SELECTED EXCERPT -

Social Housing: (Re)Uniting Communities

3 mins read

By John Gillespie

The year is 1981. Deprivation and the police’s racial profiling have contributed to riots across the “Liverpool 8” area of the city. In the aftermath, police stamp through the streets of Liverpool armed with riot shields and caged vans. At least one person is dead, and many more end up in jail cells. However, it is more than burnt out cars and smashed windows that have been left behind. The disturbance has added “undesirability” to the already long list of issues gripping the area in a seemingly inescapable chokehold. With the local council’s failure to invest in the area and a lack of incoming residents, the houses and streets have become ever more dilapidated and await demolition. And with this, more and more people are forced to relocate from their family homes.

The year is 2011. Armed with passion and a community spirit, a group of local residents of Granby, part of the Liverpool 8 area, have founded the Granby Four Streets Community Land Trust (GFSCLT). The Granby Trust’s purpose is to develop social housing by renovating empty rundown houses and letting them out to local residents at an affordable price. The Council sells a series of empty properties otherwise awaiting demolition, for renovation by the Trust for £1 GBP per property. The receipt of a negligible price for public property is logical for the Council when the cost of revitalising the forgotten Granby to the lively and welcoming Granby of old is to be met by the financial support of a handful of private citizens backing the work of the Trust.

[Stored data]
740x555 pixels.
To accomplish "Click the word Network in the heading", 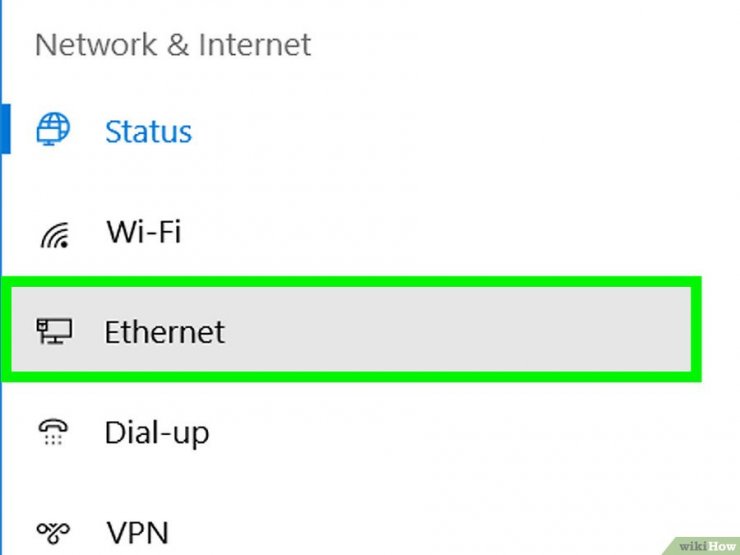I will tap(96, 44).
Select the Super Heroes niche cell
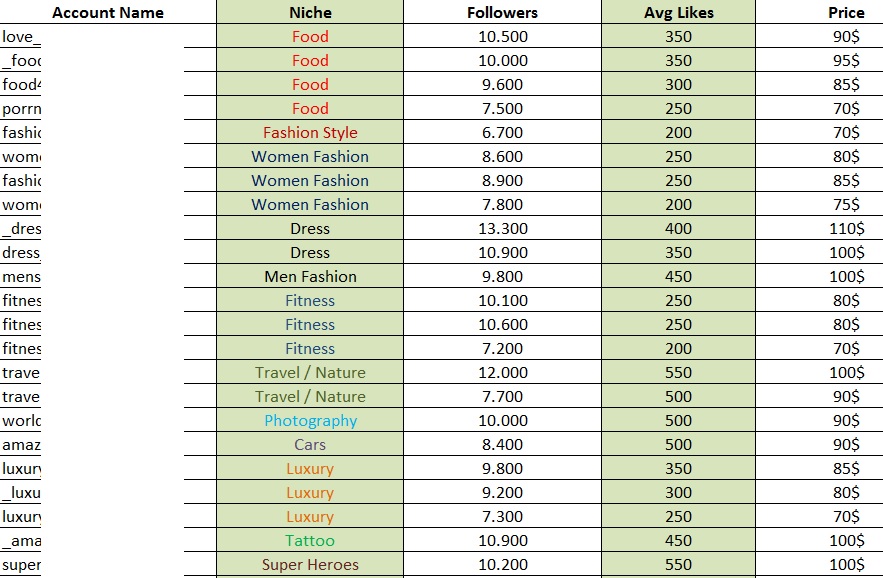883x578 pixels. (310, 564)
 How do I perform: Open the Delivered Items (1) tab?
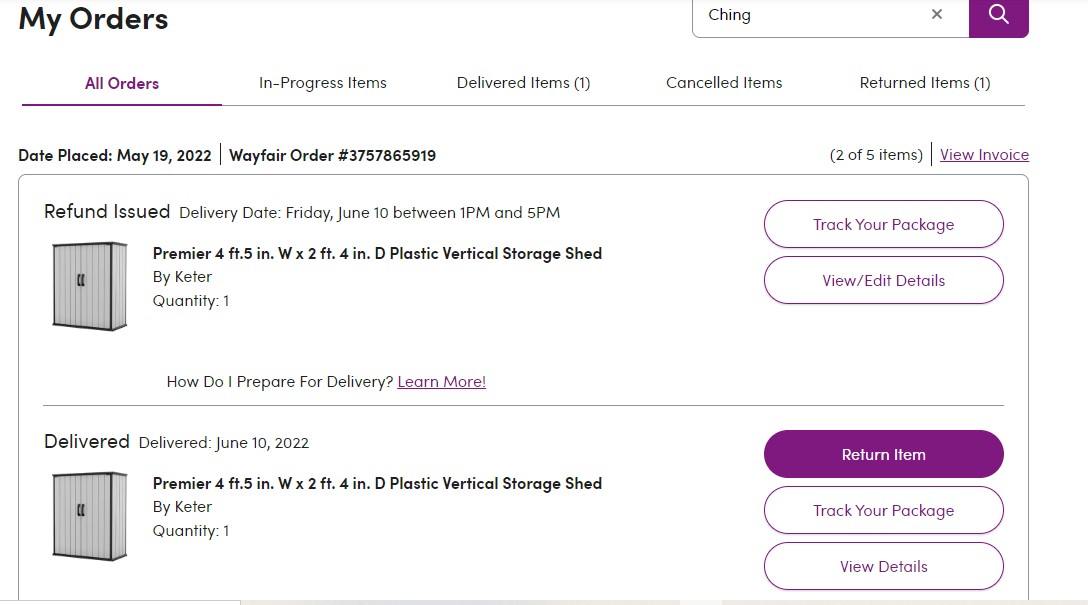[523, 83]
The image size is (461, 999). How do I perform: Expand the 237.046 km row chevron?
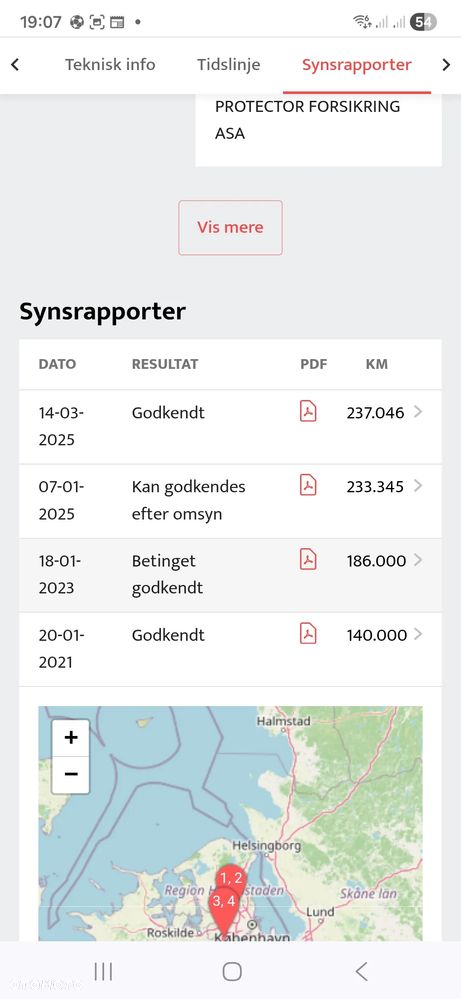[418, 412]
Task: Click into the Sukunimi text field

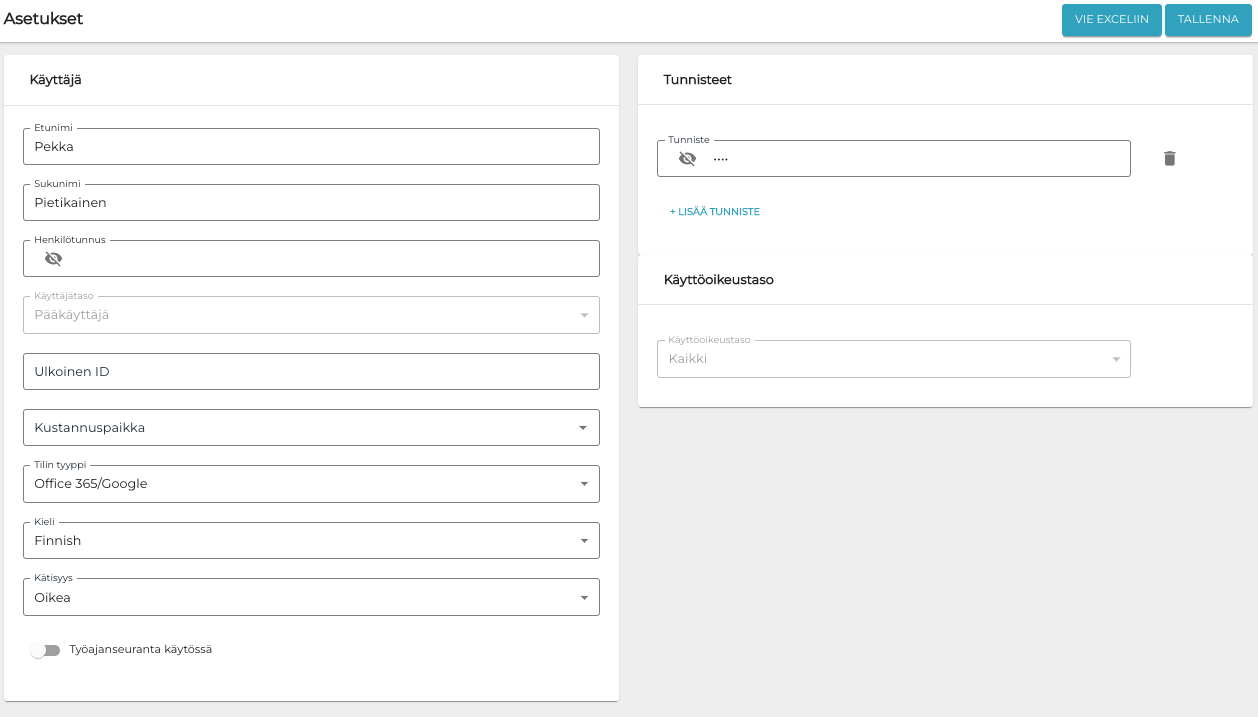Action: [310, 202]
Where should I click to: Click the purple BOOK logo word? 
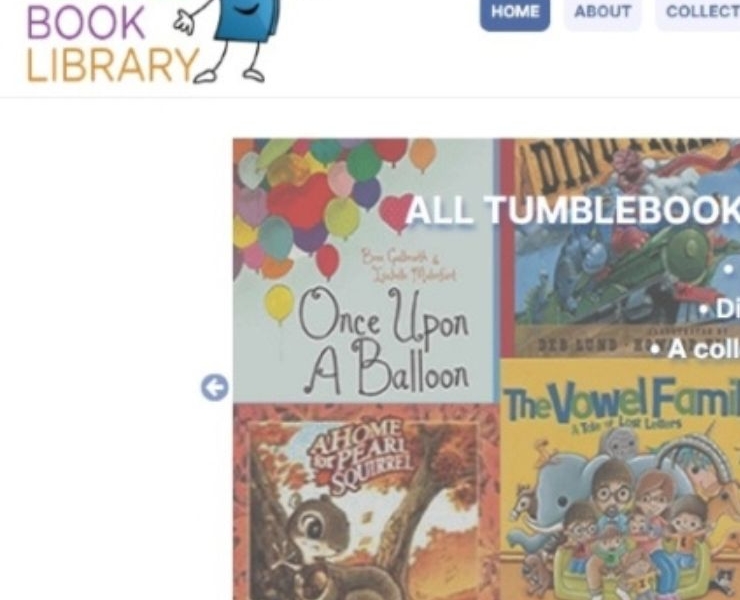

TASKS TO CARRY OUT -
(1) In the article on social housing in Granby, what price does the Council charge the Trust for each empty property?
(2) State whether each statement agrees with the article on social housing in Granby, quoting the words that decide it: (a) The riots in the Liverpool 8 area took place in 1981. (b) The Granby Four Streets Community Land Trust was founded by the local council. (c) The Trust lets its renovated houses to local residents at an affordable price.
(3) Write a continuation of the article on social housing in Granby, starting after its final sentence.
The listing has no role in any of this work.

TASK RESPONSES -
(1) £1 GBP per property.

(2)
(a) Yes: "The year is 1981. Deprivation and the police’s racial profiling have contributed to riots across the “Liverpool 8” area of the city."
(b) No: "a group of local residents of Granby, part of the Liverpool 8 area, have founded the Granby Four Streets Community Land Trust (GFSCLT)."
(c) Yes: "letting them out to local residents at an affordable price."

(3)
The result in 2018? The Granby Trust has defied the lasting consequences on the housing market from the global credit crunch, and the hugely successful Granby project has accrued national acclaim and a Turner Prize for the work of the project’s architects.

It seems the success of the Granby Trust lies in its identification of the root of the problem: it was the Council’s failure to provide liveable housing in the area that meant people left Granby by force, and the soul of the Granby community was allowed to decay with it. It was not from a desire of Granby’s residents to live elsewhere in the city. The Granby Trust saw that the exodus itself had a snowball effect, as “empties” proliferated more “empties”, and that this could be combated by the rousing benefits of social housing.

Hazel Tilley, a spokesperson for the Granby Trust says:

“Community does not start with a house, it starts with people.”

With this in mind, the Granby Trust has set terms for the tenancy agreements for the newly refurbished social housing vacancies: tenants must be local residents, they must be low- to mid-earners, and they must have a genuine interest and passion for the Granby area. The Granby Trust’s property portfolio has now grown to encompass four streets across the Granby area, with bright flowers and art bursting from the gardens of people once again proud to call Granby home.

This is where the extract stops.